Friday, February 7, 2014


Conductor:Andrew Legge
Andrew Jones as Papageno 
Director:Matthew Barclay based on the original production by Julie Taymor. Set Design: George Tsypin. Costume Design:   Julie Taymor. Lighting Design:   Gary Marder based on the original design by Donald Holder. 
Choreography: Matthew Barclay based on the original choreography by Mark Dendy
Opera Australia – Sydney Opera House until 26 March 2014
Performance on 4th February 2014 reviewed by Bill Stephens

Julie Taymor is currently well represented in Sydney with two of her productions running simultaneously in the city. “The Lion King” is currently playing in the Capitol theatre while at the same time “The Magic Flute” is being presented by Opera Australia in The Sydney Opera House.

Both use puppetry to great affect, but while the storytelling in the former is crystal clear, that in “The Magic Flute” is more problematical.

On first viewing of this production in 2012, the impression was that something had been lost in translation; that the original director’s vision had been clouded; and many of the puppets were being waved about by the cast with little understanding as to why. Papageno’s strong ocker accent jarred, and some of the singing was below par.

On revisiting the production this year, the staging has tightened, the singing has certainly improved noticeably, the puppetry is more focussed, but Papageno’s Australian accent still jars.
Andrew Jones as Papageno with Opera Australia dancers.

Despite the program notes being at pains to align Mozart’s intentions with English pantomime, the interpolation of the Australian ocker accent is stylistically at odds with the rest of the production, even if it did get laughs at this performance. These lines usually get laughs even when done without an ocker accent. And the audience is still left wondering why, if it is the music from the magic flute which protects Tamino and Pamina during the final fire and water trial, Tamino is not actually playing the flute instead of waving it around.

> _Required tasks_
(A) According to the Magic Flute review, which theater is staging "The Lion King"?
(B) Write out the section of the Magic Flute review between "Choreography: Matthew Barclay" and "is more problematical.", inclusive.
(C) Continue the Magic Flute review past its final sentence.
The material that follows has no connection to the opera review.

> _Given information_

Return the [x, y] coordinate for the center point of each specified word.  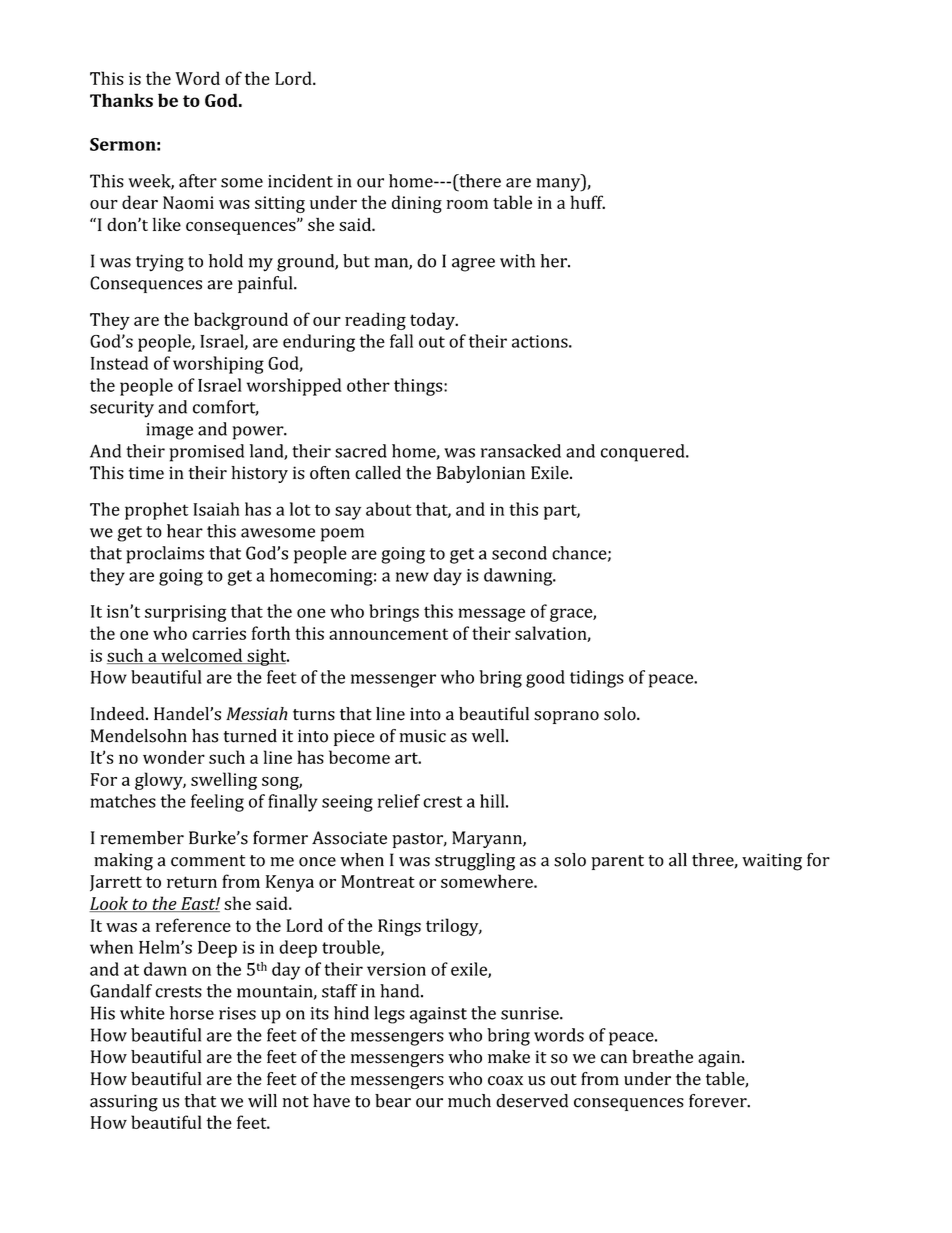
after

> _In response_
(A) The Capitol theatre.

(B)
Choreography: Matthew Barclay based on the original choreography by Mark Dendy
Opera Australia – Sydney Opera House until 26 March 2014
Performance on 4th February 2014 reviewed by Bill Stephens

Julie Taymor is currently well represented in Sydney with two of her productions running simultaneously in the city. “The Lion King” is currently playing in the Capitol theatre while at the same time “The Magic Flute” is being presented by Opera Australia in The Sydney Opera House.

Both use puppetry to great affect, but while the storytelling in the former is crystal clear, that in “The Magic Flute” is more problematical.

(C)
Quibbles aside, this production still has many captivating elements which make it  essential viewing for those who love this work, or have yet to experience a production of it. 

John Longmuir as Tamino and Taryn Fiebig as Pamina
The costume, make-up and scenery design are exceptional. Conductor, Anthony Legge, insures that the music is beautifully realised by the Australian Opera and Ballet Orchestra and the singing this time around is first rate.

John Longmuir is a handsome, believable Tamino, and Taryn Fiebig is superb as Pamina. Her singing of the lovely Act 11 aria expressing her grief that Tamino no longer loves her is heart-breakingly beautiful.
Milica Illic as the Queen of the Night

As the fearsome Queen of the Night, Milica Illic glitters impressively both vocally and in appearance, Richard Anderson’s secure basso voice and stately bearing are used to great effect as Sarastro, and Kanen Breen, as a wonderfully loathsome Monostatos, adds  another remarkable characterisation to his already impressive repertoire. Despite his questionable accent, Andrew Jones certainly brings a fine voice and engaging personality to the role of Papageno.
Kanen Breen as Monostato together with Jane Ede, Sian Pendry,Dominica Mathews as the three ladies.

Given that it was originally conceived for young people, this re-production by Opera Australia seems undecided as to whether it's aimed at children or adults, as a result it is one to be enjoyed more for the music and the spectacle rather than intellectual stimulus, but even on that criteria it's really rather marvellous.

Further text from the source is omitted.